Previous systematic reviews and metanalyses aimed at assessing the effects of psychological interventions in the context of cardiac, abdominal or orthopedic surgery. Most of these reviews found psychological interventions to be effective [46,47,48,49], while others showed mixed results with no effect on postoperative pain [50,51,52]. A recent meta-analysis [53] explored the utility of a perioperative psychological intervention in different types of surgery including orthopedic surgery, general surgery, cardiac surgery, urologic surgery and spinal surgery. Authors analyzed data from 1880 patients included in 21 RCTs, the majority of them (57%) using CBT, and found significant effects of a psychological treatment on both acute and persistent pain and disability, (> 3 months). Effect sizes were small to moderate and there was substantial heterogeneity in the effects.

This important heterogeneity has also been found in our review, despite the fact that we restricted the analysis to patients submitted to spinal fusion surgery. In particular, significant variations were detected in timing and intensity of intervention, as well as in the professional who delivered the intervention (physiotherapist, psychologist or other team members). In 3 out of 13 studies, the intervention was delivered online through a platform, or an internet support group. No firm conclusions on the influence of these factors can be drawn, but our qualitative analysis did show a tendency that studies in which postoperative efficacy was detected had used psychological interventions with a higher intensity and frequency of sessions [22,23,24, 54].

Moreover, the present review suggests that psychological interventions obtain a long-term effect on pain and disability when they are implemented in the postoperative period, and when they are combined with an exercise therapy protocol. Abbott et al. [23] in a randomized trial on 107 patients scheduled for lumbar fusion were able to show a significant improvement in various PROs including disability at 12 months using a psychomotor therapy protocol in the postoperative period, with 3 sessions over 12 weeks. This protocol included both a physical component as well as CBT. Similarly, Monticone et al. [24] showed a greater improvement in disability using a postoperative protocol that included CBT and exercise therapy over 4 weeks, in comparison to standard care.

Limitations

In this study, we were limited by many factors that precluded a meta-analysis, mainly related to heterogeneity in the psychological protocols.
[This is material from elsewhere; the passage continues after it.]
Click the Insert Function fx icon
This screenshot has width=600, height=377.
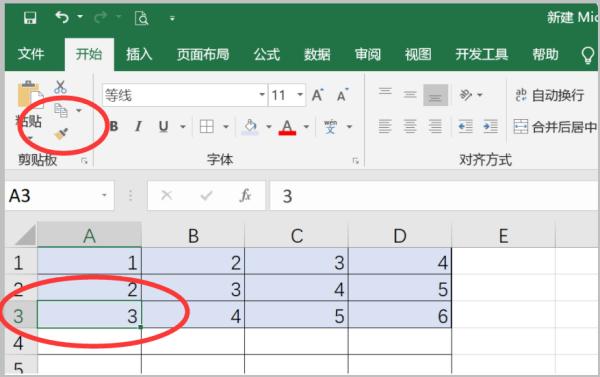245,196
Moreover, as already underlined by Parrish et al. [36], postoperative PROs like pain, disability and quality of life are influenced by many perioperative factors. Important information regarding surgical technique, perioperative complications and comorbidities were lacking in most of the studies that were included and represent a further confounding effect that could not be assessed.

Conclusion

Patients undergoing spinal fusion surgery are at risk of developing persisting spinal pain. Since psychological interventions have been shown to reduce post-surgical pain after various types of surgery, these patients could benefit from such an approach. Despite numerous limitations related to the heterogeneity of protocols, the present review suggests that among psychological treatments, CBT and mindfulness-based cognitive therapy are likely to have a positive effect on pain and disability in the short term after surgery, while few data were available to demonstrate an effect in the long-term. Furthermore, to achieve this effect, the data suggest that the protocol should be performed with high intensity and frequency, preferably in the postoperative phase. However, more research is necessary to furtherly elucidate what specific aspects of CBT make it most effective in this patient population.